━━━ Aangeleverde tekst ━━━

2.1 Voor de rechtbank staat vast - en eiser heeft zulks uitdrukkelijk niet bestreden - dat hij ligplaats heeft ingenomen op een plek waar dit was verboden. Vast staat tevens dat eiser geen ontheffing van dit verbod heeft gekregen.
2.2 Verweerder was derhalve, gelet op de artikelen 122 Provinciewet en 5:24 Awb, bevoegd om met bestuursdwang op te treden.
2.3 Verweerder heeft van deze bevoegdheid gebruik gemaakt door het vaartuig weg te halen en elders te bewaren, omdat het gezonken vaartuig gevaar voor de scheepvaart opleverde.
2.4 Eiser heeft zulks bestreden en daarbij betoogd dat hem een termijn had moeten zijn gegund om zelf maatregelen te nemen.
2.5 Verweerder heeft bij het gebruik maken van zijn bevoegdheid toepassing gegeven aan het provinciaal beleid inzake de pilot “Toepassen bestuursdwang op recreatievaartuigen” van 31 augustus 2004 en de pilot “Richtlijnen toepassen bestuursdwang op recreatievaartuigen bij overtreding ligplaatsenbesluit”, welk beleid bij besluit van 30 augustus 2005 is gesanctioneerd en vervolgens gepubliceerd, zodat het als beleidsregels in de zin van de Awb is aan te merken.

━━━ Aangeleverde gegevens ━━━

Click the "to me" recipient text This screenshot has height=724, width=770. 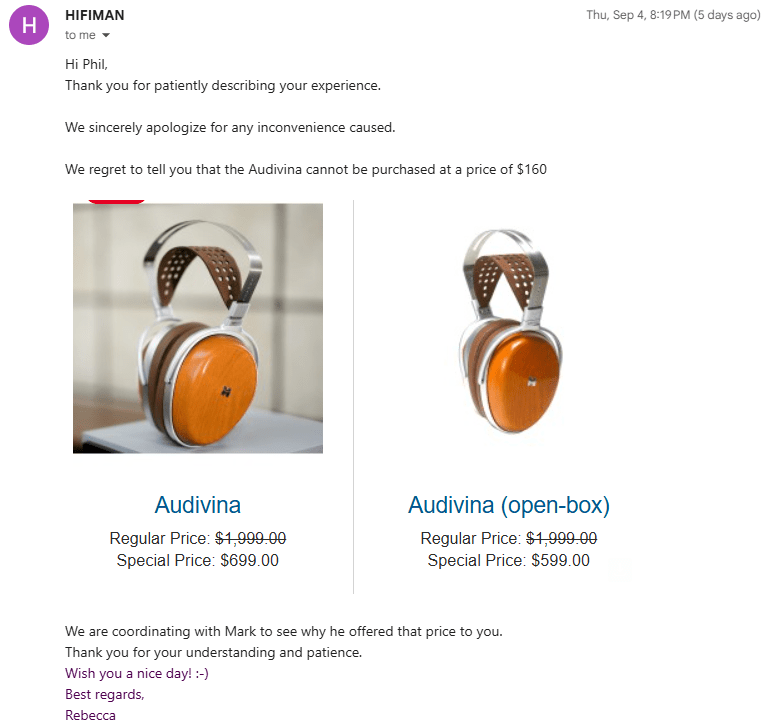tap(80, 36)
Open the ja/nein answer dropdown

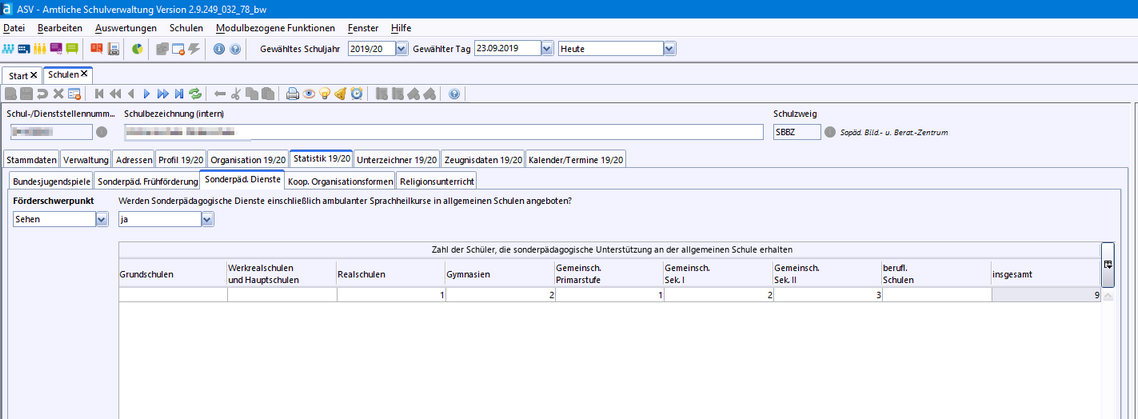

━━━

▶ Opdrachten
1. Noem alle paragraafnummers waarin de tekst over de bestuursdwang is ingedeeld.
2. Citeer uit de tekst over de bestuursdwang het deel dat opent met de woorden waarin "2.1 Voor de" staat en sluit met "op te treden.".

▶ Uitgewerkte opdrachten
1. 2.1, 2.2, 2.3, 2.4, 2.5

2.
2.1 Voor de rechtbank staat vast - en eiser heeft zulks uitdrukkelijk niet bestreden - dat hij ligplaats heeft ingenomen op een plek waar dit was verboden. Vast staat tevens dat eiser geen ontheffing van dit verbod heeft gekregen.
2.2 Verweerder was derhalve, gelet op de artikelen 122 Provinciewet en 5:24 Awb, bevoegd om met bestuursdwang op te treden.